With more than 180 film and television credits, Feore is ubiquitous onscreen. City of Angels, The Insider, The Chronicles of Riddick, Changeling, The Amazing Spider-Man 2 and Thor comprise just a fraction of his filmography. On TV, he has appeared in the 2007 American Western historical film Bury My Heart at Wounded Knee; 12 episodes of 24 with fellow Canadian Kiefer Sutherland, 20 episodes of The Borgias and is part of the main cast of The Umbrella Academy with Elliot Page — yet another Canadian actor.
Feore’s significant career breaks can be traced back to his first major starring role in the 1993 film Thirty Two Short Films About Glenn Gould, a legendary Canadian. Shortly after that film was available on VHS, Feore took a handful of the tapes with him to New York and Los Angeles, which led to meetings with such filmmakers as Robert Redford, Miloš Forman, Mike Nichols and Sidney Lumet. The latter would cast Feore in his 1996 film, Night Falls on Manhattan, and in the comedy Critical Care a year later.

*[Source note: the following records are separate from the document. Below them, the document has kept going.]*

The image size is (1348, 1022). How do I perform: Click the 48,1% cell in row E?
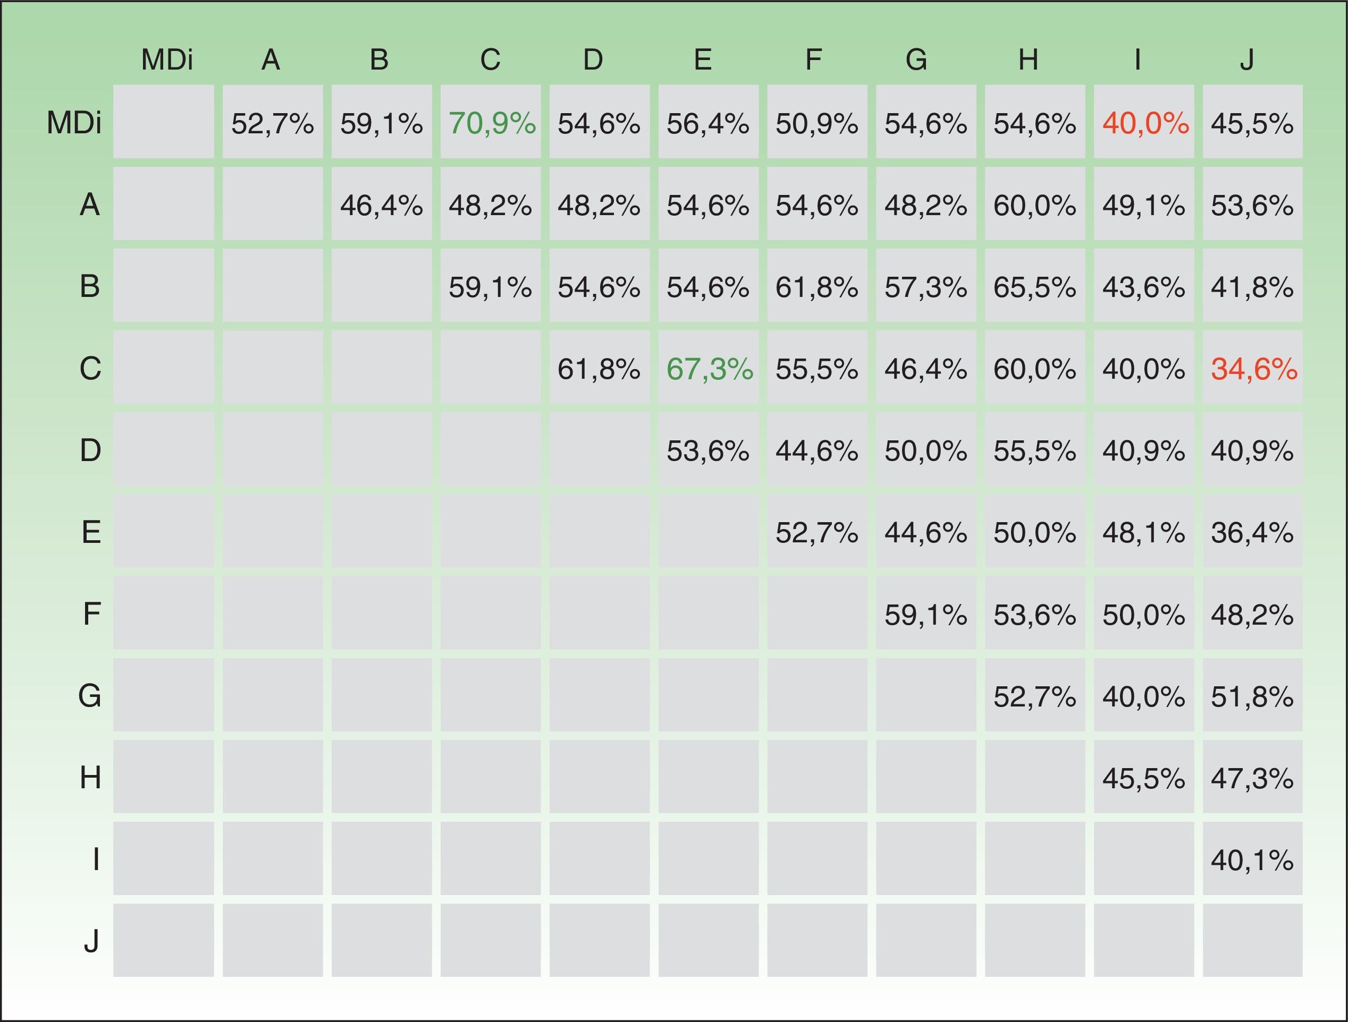1143,532
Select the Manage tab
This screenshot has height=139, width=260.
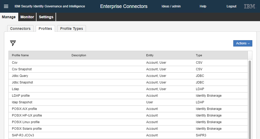[9, 17]
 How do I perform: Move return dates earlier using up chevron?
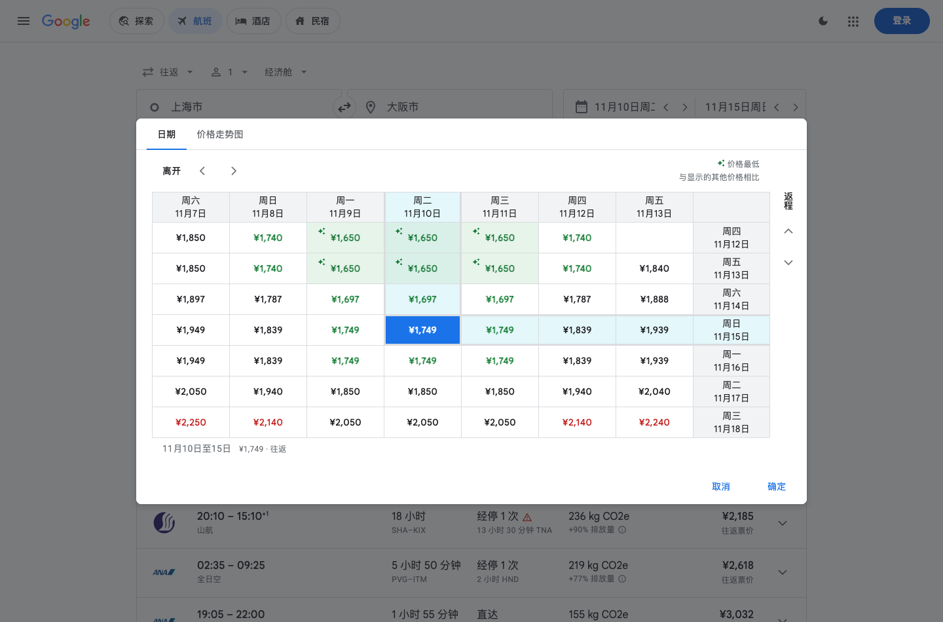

Yet, other than getting an apartment in L.A. while shooting 24, Feore never moved to California to be closer to Hollywood and has remained in Stratford, Ont., where he lives with his wife, theatre director Donna Feore. He would “pretend” to make plans to relocate to L.A. “I would fly in, audition for something while I was doing something else and would be asked, ‘When are you moving here?’ and I would say, ‘I have to get back and get organized, and my wife is a director, and I can’t move to Pasadena. But I’ll be back, don’t worry!’ We kept this charade going for years.”
For him, it helped that he holds dual Canadian and American citizenship, and the U.S. passport has enabled to easily criss-cross the border. But Feore quickly adds he is “a dyed-in-the-wool Canadian” and takes great pride when he sees his fellow performer compatriots, such as Eugene Levy and Martin Short, wear their Order of Canada lapel pins. Feore wears his, too, along with his Governor General’s Performing Arts Award pin.
“It’s a testament to the idea that the GGs and the orders do have an impact on telling Canadians how important and how influential and how absolutely omnipresent we are in the world of all manner of things,” he says, “not just entertainment.”